After two weeks aboard the U.S. Coast Guard vessel, Pereira made his first court appearance in Tampa in March, charged under the Maritime Drug Law Enforcement Act, which gives the U.S. unique arrest powers anywhere on high seas when it is determined that a ship is ‘without’. nationality.”
Ruddy is due to appear in court on September 27 in his own case. He is charged with swiping sideways from an SUV whose driver had been waiting to turn at a red light, clipping off a side mirror and tearing off another piece of the vehicle that was caught in the car. fender of Ruddy’s pickup.
“He didn’t even hit the brakes,” a witness told police. “He just kept going and swerved all the way. I thought, ‘No, he’s going to hurt someone.’ So I just followed him until I got the tag number and just called to report it.”

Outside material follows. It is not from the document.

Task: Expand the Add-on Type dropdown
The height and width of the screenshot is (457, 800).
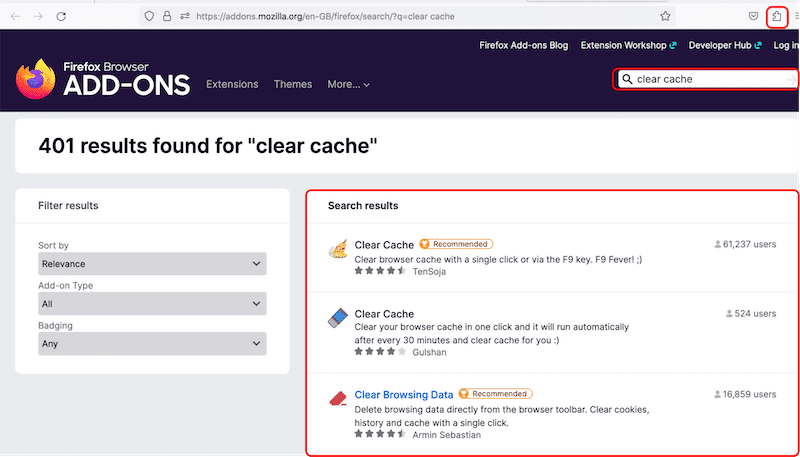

When officers arrived at Ruddy’s home in the Temple Terrace suburb, they found him hunched over his pickup, holding his keys and using the vehicle for support, the report said. The officers noted that he had urinated on himself, was unable to walk unassisted, and failed a sobriety test.
“I understand we might have a better evening,” said Tampa Police Department officer Taylor Grant before looking at the business card.
“Why didn’t you stop?” the officer asked.
“I didn’t know it was that serious,” Ruddy slurred.
“You hit a vehicle and took off,” the officer said. “You ran away because you were drunk. You probably didn’t realize you hit the car.”